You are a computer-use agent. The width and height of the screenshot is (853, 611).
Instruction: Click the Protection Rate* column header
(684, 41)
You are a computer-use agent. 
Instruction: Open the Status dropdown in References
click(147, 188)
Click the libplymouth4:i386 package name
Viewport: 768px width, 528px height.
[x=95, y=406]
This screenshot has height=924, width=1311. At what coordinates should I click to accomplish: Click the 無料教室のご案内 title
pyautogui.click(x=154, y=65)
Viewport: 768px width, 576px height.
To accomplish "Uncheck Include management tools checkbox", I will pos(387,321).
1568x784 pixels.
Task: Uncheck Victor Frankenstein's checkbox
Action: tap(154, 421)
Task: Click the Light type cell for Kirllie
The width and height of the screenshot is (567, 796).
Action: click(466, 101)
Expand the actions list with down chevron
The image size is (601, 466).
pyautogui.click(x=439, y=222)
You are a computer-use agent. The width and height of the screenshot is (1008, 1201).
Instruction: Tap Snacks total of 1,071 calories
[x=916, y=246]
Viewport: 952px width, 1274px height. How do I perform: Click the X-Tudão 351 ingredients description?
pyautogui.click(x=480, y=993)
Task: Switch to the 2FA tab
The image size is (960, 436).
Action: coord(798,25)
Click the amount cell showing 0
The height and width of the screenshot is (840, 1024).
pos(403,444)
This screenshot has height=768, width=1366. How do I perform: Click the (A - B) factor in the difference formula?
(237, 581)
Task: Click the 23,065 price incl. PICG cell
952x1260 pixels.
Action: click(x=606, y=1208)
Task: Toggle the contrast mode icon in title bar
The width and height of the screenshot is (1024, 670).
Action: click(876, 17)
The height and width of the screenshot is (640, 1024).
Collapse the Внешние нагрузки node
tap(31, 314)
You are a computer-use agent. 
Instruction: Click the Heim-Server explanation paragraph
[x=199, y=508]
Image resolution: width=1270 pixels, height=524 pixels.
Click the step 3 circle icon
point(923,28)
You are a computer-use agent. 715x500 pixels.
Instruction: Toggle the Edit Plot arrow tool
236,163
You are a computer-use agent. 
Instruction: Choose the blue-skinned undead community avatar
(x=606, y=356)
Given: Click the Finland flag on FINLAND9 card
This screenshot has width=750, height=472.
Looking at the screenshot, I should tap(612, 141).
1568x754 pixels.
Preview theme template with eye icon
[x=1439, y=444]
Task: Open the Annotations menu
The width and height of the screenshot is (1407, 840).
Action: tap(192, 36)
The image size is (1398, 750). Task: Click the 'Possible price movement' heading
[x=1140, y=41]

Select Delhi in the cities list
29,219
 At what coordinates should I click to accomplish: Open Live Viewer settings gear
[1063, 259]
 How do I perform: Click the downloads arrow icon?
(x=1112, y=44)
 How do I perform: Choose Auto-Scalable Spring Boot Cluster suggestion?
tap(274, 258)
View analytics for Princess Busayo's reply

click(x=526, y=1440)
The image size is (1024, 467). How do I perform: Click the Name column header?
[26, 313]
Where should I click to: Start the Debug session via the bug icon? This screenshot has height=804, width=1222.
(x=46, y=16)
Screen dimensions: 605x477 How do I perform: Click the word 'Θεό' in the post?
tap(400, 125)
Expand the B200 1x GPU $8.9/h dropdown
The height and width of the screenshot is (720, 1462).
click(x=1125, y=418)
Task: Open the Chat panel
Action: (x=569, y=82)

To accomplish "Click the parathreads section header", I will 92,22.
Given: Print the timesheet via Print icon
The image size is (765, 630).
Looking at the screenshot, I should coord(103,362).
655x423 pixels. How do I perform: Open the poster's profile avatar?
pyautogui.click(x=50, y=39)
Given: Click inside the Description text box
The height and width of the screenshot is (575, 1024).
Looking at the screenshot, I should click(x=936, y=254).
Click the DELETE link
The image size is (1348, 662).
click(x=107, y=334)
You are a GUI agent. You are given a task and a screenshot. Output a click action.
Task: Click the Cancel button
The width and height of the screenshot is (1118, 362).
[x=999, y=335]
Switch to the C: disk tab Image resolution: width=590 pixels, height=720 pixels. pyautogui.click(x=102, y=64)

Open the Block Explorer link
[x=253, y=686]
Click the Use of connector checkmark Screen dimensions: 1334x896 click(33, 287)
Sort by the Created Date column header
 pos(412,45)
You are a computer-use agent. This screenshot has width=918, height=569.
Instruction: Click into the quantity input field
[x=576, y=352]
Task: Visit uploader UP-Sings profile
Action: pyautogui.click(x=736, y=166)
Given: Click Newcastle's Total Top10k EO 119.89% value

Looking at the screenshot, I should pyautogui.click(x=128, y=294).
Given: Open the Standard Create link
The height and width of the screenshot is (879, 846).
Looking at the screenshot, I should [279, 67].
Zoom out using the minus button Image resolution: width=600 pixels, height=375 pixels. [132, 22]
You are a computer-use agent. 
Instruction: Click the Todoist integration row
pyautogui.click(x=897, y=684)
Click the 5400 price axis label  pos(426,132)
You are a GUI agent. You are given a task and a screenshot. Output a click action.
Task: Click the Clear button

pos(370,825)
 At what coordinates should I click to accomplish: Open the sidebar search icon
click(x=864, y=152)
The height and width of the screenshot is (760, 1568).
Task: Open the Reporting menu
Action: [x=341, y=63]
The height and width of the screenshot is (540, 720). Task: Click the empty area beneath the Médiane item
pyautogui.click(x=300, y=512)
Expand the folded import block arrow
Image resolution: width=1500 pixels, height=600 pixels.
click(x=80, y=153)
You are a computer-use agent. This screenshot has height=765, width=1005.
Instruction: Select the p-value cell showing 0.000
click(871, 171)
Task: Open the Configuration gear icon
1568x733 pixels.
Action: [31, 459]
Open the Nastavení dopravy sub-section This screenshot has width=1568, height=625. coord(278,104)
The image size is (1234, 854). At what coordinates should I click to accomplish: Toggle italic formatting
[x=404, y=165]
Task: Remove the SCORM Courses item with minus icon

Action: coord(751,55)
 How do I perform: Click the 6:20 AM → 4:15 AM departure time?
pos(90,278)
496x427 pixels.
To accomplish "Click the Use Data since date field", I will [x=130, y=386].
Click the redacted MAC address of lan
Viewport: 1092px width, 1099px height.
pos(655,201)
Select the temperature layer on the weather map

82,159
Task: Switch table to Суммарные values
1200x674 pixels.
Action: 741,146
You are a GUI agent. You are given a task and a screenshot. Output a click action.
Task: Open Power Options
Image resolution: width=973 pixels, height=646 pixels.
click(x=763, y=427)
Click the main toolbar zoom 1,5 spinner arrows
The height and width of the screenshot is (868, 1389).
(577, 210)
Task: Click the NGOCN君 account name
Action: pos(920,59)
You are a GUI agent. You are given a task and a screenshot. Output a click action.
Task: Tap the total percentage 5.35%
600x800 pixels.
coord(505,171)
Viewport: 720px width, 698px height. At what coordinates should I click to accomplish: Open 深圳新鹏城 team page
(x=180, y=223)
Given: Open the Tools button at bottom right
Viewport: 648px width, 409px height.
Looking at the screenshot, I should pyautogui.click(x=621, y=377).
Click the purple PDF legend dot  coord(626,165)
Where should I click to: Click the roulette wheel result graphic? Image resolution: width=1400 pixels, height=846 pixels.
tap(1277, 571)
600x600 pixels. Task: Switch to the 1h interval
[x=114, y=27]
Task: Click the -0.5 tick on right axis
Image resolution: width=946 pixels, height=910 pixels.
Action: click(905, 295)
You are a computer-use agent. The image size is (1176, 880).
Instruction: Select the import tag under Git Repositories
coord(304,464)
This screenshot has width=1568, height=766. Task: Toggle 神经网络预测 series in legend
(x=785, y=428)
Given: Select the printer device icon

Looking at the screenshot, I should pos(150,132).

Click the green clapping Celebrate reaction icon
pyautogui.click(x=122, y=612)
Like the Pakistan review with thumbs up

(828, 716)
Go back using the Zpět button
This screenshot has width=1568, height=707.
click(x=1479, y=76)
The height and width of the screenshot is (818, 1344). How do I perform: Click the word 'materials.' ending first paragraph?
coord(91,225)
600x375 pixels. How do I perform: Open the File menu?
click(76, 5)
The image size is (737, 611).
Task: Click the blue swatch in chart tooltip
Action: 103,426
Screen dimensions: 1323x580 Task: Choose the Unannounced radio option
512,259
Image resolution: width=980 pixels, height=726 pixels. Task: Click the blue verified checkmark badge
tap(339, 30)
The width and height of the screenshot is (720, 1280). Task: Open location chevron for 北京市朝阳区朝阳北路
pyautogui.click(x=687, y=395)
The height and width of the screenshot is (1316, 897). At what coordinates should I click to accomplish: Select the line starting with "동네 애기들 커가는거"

Work instructions
List every line above that contains the word "Expand".

Task output
Expand the actions list with down chevron
Expand the B200 1x GPU $8.9/h dropdown
Expand the folded import block arrow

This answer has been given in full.